Exercise goal
Put the items from the line containing "has height=1244, width=700." through the end of the items into a Markdown table with the columns Row and Line. Include only these lines, omit any blank lines, and number the rows.

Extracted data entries
—————

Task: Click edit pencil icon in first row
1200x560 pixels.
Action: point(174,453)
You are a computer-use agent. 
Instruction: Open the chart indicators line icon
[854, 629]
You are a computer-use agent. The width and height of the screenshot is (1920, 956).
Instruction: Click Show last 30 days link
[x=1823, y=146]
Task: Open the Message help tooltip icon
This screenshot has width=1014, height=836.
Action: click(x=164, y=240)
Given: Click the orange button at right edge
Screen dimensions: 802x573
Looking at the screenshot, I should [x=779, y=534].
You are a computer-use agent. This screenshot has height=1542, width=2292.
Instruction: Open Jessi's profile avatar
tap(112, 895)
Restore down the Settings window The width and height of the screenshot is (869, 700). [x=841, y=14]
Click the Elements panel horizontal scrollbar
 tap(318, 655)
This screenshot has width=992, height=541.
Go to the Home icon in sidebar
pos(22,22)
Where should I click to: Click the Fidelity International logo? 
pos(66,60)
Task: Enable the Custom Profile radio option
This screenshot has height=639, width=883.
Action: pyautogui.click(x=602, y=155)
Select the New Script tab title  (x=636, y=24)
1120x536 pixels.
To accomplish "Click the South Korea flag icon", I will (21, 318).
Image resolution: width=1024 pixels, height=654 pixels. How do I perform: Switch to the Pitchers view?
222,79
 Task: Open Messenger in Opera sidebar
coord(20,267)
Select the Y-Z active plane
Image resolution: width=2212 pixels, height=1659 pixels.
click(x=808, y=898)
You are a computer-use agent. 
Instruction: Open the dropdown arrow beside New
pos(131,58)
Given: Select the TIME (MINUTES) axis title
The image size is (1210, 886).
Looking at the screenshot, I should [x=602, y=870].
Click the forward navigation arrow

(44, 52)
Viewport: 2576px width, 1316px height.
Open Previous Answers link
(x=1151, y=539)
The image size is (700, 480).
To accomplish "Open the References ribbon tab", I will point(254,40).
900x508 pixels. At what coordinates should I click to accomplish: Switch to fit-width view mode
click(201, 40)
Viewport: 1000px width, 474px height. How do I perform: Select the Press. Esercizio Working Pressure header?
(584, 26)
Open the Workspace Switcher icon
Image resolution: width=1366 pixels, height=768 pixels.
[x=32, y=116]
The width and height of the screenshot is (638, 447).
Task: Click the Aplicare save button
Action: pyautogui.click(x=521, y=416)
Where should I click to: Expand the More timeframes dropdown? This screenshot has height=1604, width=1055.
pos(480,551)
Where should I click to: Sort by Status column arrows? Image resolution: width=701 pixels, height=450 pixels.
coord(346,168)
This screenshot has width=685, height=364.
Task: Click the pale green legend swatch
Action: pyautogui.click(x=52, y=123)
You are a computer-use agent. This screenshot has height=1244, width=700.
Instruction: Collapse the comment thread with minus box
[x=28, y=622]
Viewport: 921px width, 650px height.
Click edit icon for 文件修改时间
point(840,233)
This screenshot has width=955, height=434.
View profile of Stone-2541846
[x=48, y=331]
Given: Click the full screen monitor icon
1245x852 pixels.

—————

Response to the exercise
| Row | Line |
|---|---|
| 1 | You are a computer-use agent. This screenshot has height=1244, width=700. |
| 2 | Instruction: Collapse the comment thread with minus box |
| 3 | [x=28, y=622] |
| 4 | Viewport: 921px width, 650px height. |
| 5 | Click edit icon for 文件修改时间 |
| 6 | point(840,233) |
| 7 | This screenshot has width=955, height=434. |
| 8 | View profile of Stone-2541846 |
| 9 | [x=48, y=331] |
| 10 | Given: Click the full screen monitor icon |
| 11 | 1245x852 pixels. |